Data to use START
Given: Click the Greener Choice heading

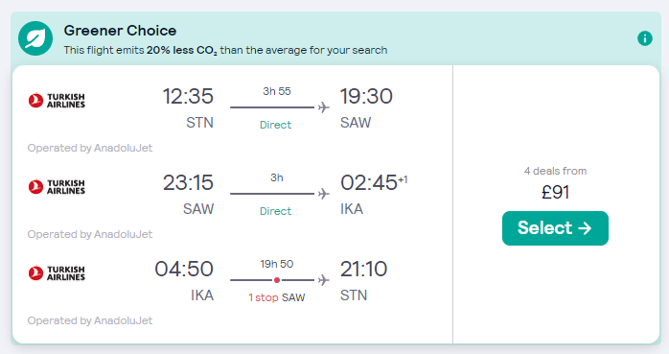Looking at the screenshot, I should (x=120, y=31).
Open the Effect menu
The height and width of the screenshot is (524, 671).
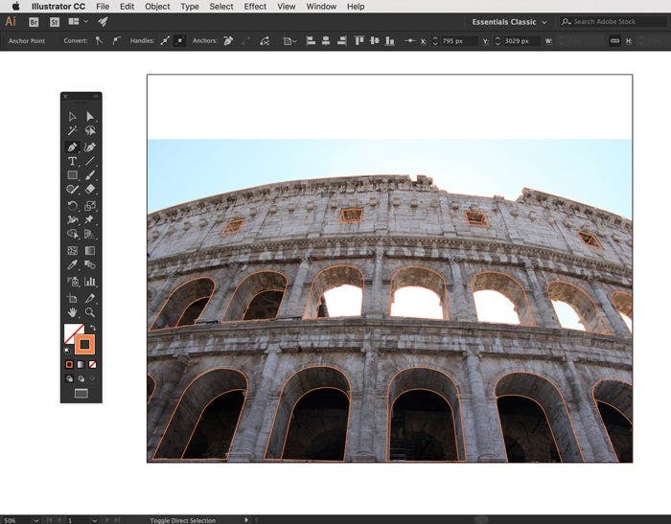pyautogui.click(x=255, y=7)
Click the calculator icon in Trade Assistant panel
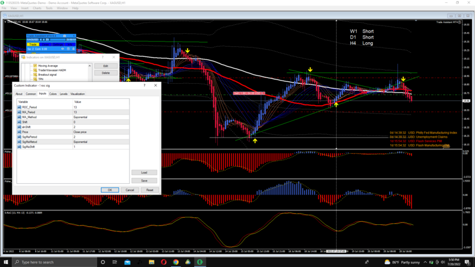The height and width of the screenshot is (267, 475). 68,49
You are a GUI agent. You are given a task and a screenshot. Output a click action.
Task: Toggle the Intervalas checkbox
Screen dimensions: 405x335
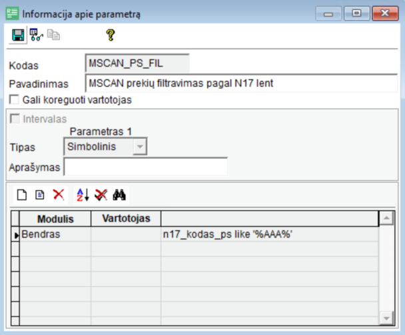coord(15,119)
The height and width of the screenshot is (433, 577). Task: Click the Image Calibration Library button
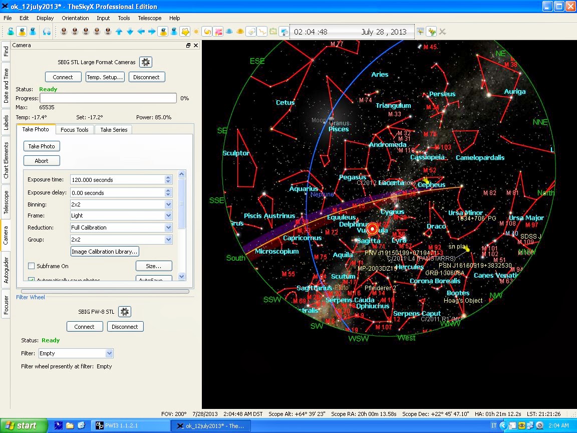[105, 251]
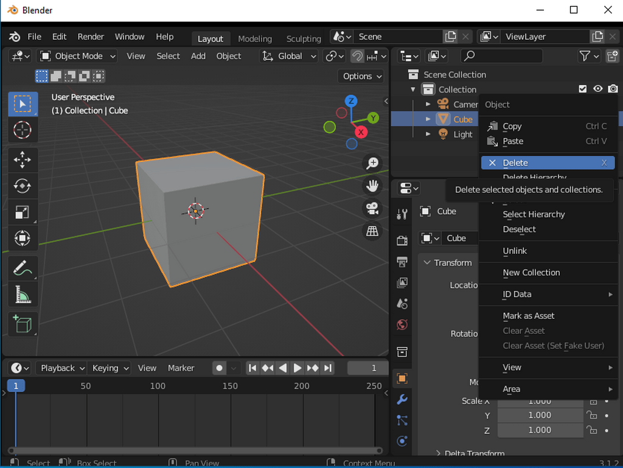Image resolution: width=623 pixels, height=468 pixels.
Task: Switch to the Modeling workspace tab
Action: tap(254, 38)
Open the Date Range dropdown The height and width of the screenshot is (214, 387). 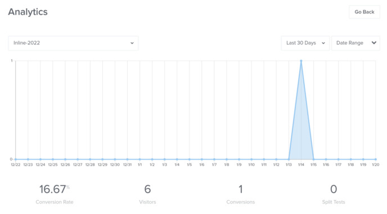356,43
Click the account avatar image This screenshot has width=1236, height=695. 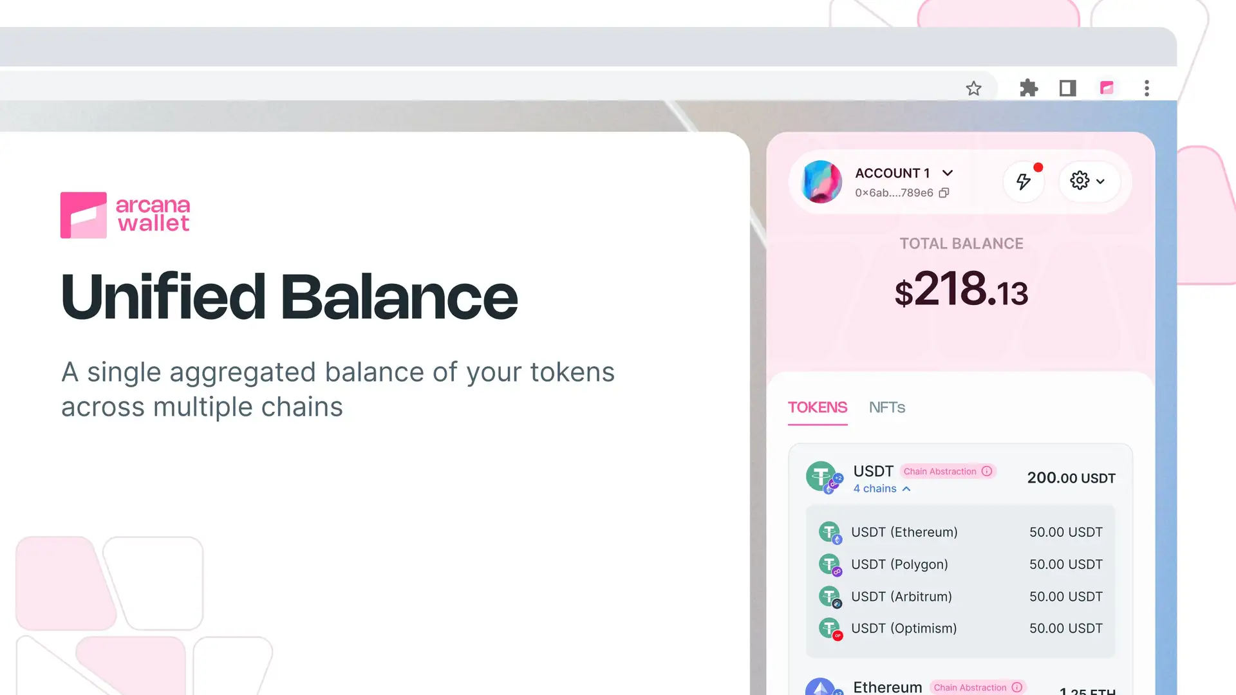[821, 182]
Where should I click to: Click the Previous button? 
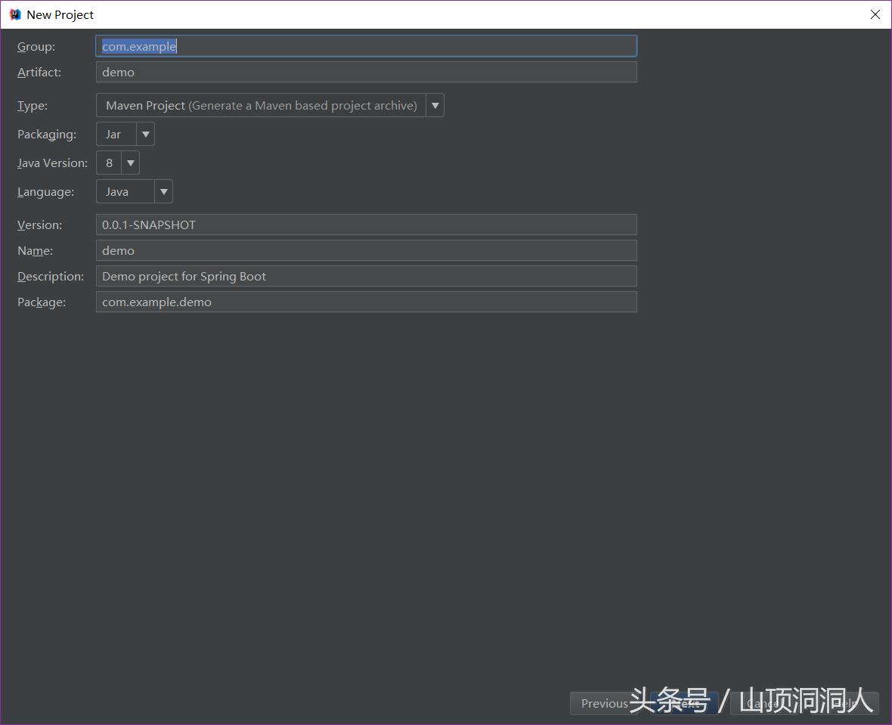coord(602,703)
Data to use END
Task to complete — Set down the line containing "Where should I" and every line after it up to the end of the material, exactly as written, but not the pictures.

Completed task —
Where should I click to: Click the Previous button? 
coord(602,703)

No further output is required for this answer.